TASK DIRECTIONS —
Leave out the pictures and restate every entry word for word.

*** Block opens ***

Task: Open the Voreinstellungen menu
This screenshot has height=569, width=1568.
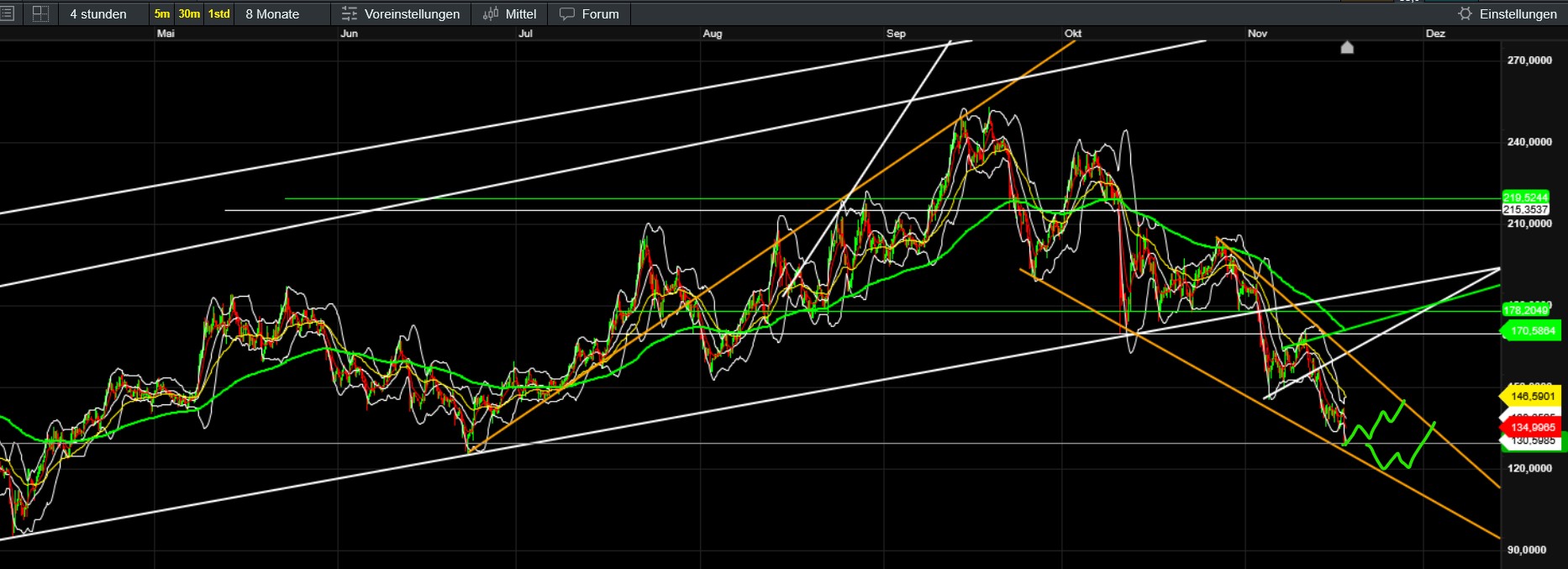Action: pos(412,13)
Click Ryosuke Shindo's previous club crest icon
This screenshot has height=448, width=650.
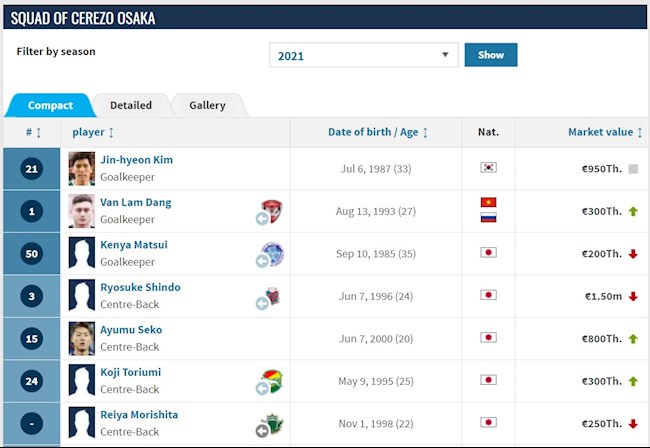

*** Block closes ***

TASK SOLUTION —
Task: Open the Voreinstellungen menu
This screenshot has height=569, width=1568.
Action: pos(412,13)
Click Ryosuke Shindo's previous club crest icon
This screenshot has height=448, width=650.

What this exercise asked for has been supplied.